Cabo Verde fala muito, comenta muito, opina muito. As redes sociais abriram uma praça permanente, onde cada cidadão pode dizer a sua palavra. Isso representa um ganho democrático. A dificuldade começa quando a palavra pública se afasta da leitura, do estudo e da responsabilidade, nascendo mais da pressa do que da reflexão. Nesse ponto, aquilo que poderia ser participação transforma-se facilmente em ruído com aparência de pensamento.
Foi-se instalando entre nós uma forma cada vez mais corrente de intervenção pública: o achismo. Cada um acha, comenta, conclui e segue em frente, muitas vezes com a segurança tranquila de quem leu pouco, mas já decidiu o bastante para opinar. A opinião chega depressa demais, quase sempre antes do conhecimento, e o pensamento, que precisa de tempo, dúvida e maturação, perde o espaço necessário para se formar.
O país sofre menos por falta de palavras, comentários ou indignações do que por falta de densidade, leitura e cultura de debate. Há muitas vozes no espaço público e, ainda assim, pouca elaboração. Há muitos diplomas e pouca capacidade de discutir com método. Circula muita informação e sedimenta pouco conhecimento. A escola abriu portas, e fez bem, mas abrir portas exige ensinar a atravessar a casa com sentido crítico.
A cultura constrói-se com mais do que eventos, discursos e fotografias oficiais. Precisa de bibliotecas, arquivos, revistas, crítica, livros, escolas exigentes, universidades vivas e leitores formados. Precisa igualmente de cinemas, teatros e salas de espectáculo dignos desse nome. Um país que fala tanto de cultura e continua sem espaços adequados para a criação, a fruição artística e o encontro público revela a fragilidade do lugar que reserva à cultura.
A língua cabo-verdiana merece mais do que entusiasmo. Merece estudo, instrumentos, professores preparados, materiais escolares, produção literária e consenso técnico. Oficializar uma língua antes de preparar o chão onde ela deve caminhar equivale a pôr a bandeira antes da estrada. A causa pode ser justa, mas precisa de método, tempo e responsabilidade. Crioulo e português pertencem à nossa história. Colocá-los em confronto empobrece Cabo Verde. A inteligência está em cuidar dos dois com seriedade e visão de futuro.

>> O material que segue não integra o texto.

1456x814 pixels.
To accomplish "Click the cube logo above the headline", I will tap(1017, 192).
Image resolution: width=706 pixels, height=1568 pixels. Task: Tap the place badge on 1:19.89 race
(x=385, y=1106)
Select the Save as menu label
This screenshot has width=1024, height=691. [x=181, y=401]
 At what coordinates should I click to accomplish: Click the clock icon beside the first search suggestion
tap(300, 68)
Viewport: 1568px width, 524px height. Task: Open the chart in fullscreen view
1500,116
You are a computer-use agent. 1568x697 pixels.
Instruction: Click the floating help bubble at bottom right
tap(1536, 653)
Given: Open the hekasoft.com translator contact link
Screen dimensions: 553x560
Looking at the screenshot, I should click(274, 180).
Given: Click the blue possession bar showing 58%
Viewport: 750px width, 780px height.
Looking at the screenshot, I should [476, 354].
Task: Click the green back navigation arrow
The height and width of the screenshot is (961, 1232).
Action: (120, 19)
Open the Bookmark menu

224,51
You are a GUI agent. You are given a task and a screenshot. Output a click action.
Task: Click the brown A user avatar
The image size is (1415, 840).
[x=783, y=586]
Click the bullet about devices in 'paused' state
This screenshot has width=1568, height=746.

A identidade cabo-verdiana exige mais do que palavra de ordem ou nostalgia conveniente. Cabo Verde ultrapassa qualquer origem única e qualquer pureza imaginada. É feito de ilhas, mar, portos, deslocações, encontros, feridas, adaptações e criação contínua. Somos crioulos porque a nossa história nos fez assim. Reconhecer essa complexidade é uma forma de respeitar Cabo Verde.
O país precisa de pensamento, trabalho, leitura e responsabilidade para que a palavra pública recupere densidade. Quando todos falam ao mesmo tempo e poucos escutam, a praça pública perde qualidade, a cidadania fica mais pobre e a ignorância aprende, com surpreendente desenvoltura, a apresentar-se como opinião esclarecida.
N.A. – Esta crónica faz parte da série Alfinetadas, onde se afinam ideias, se questionam anúncios e se convoca o bom senso, mesmo quando há confettis no ar.